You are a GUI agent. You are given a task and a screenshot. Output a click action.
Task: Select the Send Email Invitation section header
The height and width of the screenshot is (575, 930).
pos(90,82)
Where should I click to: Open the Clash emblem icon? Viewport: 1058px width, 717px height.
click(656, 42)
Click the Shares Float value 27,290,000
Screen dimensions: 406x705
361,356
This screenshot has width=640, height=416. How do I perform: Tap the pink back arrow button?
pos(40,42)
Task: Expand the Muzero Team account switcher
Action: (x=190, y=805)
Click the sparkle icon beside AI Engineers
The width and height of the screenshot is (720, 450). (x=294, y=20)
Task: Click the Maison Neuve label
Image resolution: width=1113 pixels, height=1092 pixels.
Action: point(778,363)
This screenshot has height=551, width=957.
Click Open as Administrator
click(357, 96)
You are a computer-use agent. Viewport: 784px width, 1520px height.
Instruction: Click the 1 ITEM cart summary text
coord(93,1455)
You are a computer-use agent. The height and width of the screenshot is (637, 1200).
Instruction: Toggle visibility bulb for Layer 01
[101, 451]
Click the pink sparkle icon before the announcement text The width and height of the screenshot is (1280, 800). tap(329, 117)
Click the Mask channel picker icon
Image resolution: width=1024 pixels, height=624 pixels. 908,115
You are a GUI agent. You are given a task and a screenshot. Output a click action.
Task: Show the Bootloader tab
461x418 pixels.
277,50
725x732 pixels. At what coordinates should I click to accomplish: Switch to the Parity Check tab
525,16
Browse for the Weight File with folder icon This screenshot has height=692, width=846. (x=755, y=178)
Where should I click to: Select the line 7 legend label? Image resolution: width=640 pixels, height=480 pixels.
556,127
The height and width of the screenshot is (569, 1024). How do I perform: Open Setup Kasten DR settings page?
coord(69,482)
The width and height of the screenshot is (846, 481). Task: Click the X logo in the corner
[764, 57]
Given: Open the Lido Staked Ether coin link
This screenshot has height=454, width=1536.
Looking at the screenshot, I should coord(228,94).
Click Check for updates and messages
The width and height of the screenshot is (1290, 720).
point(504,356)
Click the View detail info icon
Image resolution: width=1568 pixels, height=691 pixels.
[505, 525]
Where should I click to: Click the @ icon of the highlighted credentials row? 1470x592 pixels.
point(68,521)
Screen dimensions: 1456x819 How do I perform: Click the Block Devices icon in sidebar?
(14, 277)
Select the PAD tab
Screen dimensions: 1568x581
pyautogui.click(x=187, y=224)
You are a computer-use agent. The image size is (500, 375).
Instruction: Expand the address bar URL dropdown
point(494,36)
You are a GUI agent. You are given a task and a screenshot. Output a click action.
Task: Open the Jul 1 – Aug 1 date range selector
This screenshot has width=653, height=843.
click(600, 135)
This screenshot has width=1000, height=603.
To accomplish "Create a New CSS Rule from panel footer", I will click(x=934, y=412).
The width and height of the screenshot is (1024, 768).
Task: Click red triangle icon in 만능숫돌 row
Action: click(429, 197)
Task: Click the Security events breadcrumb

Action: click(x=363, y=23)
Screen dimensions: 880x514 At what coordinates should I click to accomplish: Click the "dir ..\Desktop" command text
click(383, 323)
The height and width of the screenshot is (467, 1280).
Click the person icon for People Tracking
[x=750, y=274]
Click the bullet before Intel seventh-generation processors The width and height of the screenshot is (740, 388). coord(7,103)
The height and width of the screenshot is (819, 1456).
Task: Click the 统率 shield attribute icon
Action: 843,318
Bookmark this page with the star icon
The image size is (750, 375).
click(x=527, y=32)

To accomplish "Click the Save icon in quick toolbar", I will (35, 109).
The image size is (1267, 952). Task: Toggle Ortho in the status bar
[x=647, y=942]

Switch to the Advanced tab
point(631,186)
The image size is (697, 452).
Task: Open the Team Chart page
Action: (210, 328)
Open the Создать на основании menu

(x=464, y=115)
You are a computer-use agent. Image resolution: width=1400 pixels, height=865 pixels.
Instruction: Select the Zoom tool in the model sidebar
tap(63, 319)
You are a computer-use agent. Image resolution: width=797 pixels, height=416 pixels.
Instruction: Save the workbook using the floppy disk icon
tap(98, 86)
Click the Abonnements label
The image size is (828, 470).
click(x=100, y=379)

────────────────────────────────────────

▶ _REQUIRED ACTION_:
Lines from the top of the entries through the line with "Given: Open the Lido Staked Ether coin link" are to be transcribed exactly, and nothing more.

▶ _RESULT OF THE EXERCISE_:
You are a GUI agent. You are given a task and a screenshot. Output a click action.
Task: Select the Send Email Invitation section header
The height and width of the screenshot is (575, 930).
pos(90,82)
Where should I click to: Open the Clash emblem icon? Viewport: 1058px width, 717px height.
click(656, 42)
Click the Shares Float value 27,290,000
Screen dimensions: 406x705
361,356
This screenshot has width=640, height=416. How do I perform: Tap the pink back arrow button?
pos(40,42)
Task: Expand the Muzero Team account switcher
Action: (x=190, y=805)
Click the sparkle icon beside AI Engineers
The width and height of the screenshot is (720, 450). (x=294, y=20)
Task: Click the Maison Neuve label
Image resolution: width=1113 pixels, height=1092 pixels.
Action: point(778,363)
This screenshot has height=551, width=957.
Click Open as Administrator
click(357, 96)
You are a computer-use agent. Viewport: 784px width, 1520px height.
Instruction: Click the 1 ITEM cart summary text
coord(93,1455)
You are a computer-use agent. The height and width of the screenshot is (637, 1200).
Instruction: Toggle visibility bulb for Layer 01
[101, 451]
Click the pink sparkle icon before the announcement text The width and height of the screenshot is (1280, 800). tap(329, 117)
Click the Mask channel picker icon
Image resolution: width=1024 pixels, height=624 pixels. 908,115
You are a GUI agent. You are given a task and a screenshot. Output a click action.
Task: Show the Bootloader tab
461x418 pixels.
277,50
725x732 pixels. At what coordinates should I click to accomplish: Switch to the Parity Check tab
525,16
Browse for the Weight File with folder icon This screenshot has height=692, width=846. (x=755, y=178)
Where should I click to: Select the line 7 legend label? Image resolution: width=640 pixels, height=480 pixels.
556,127
The height and width of the screenshot is (569, 1024). How do I perform: Open Setup Kasten DR settings page?
coord(69,482)
The width and height of the screenshot is (846, 481). Task: Click the X logo in the corner
[764, 57]
Given: Open the Lido Staked Ether coin link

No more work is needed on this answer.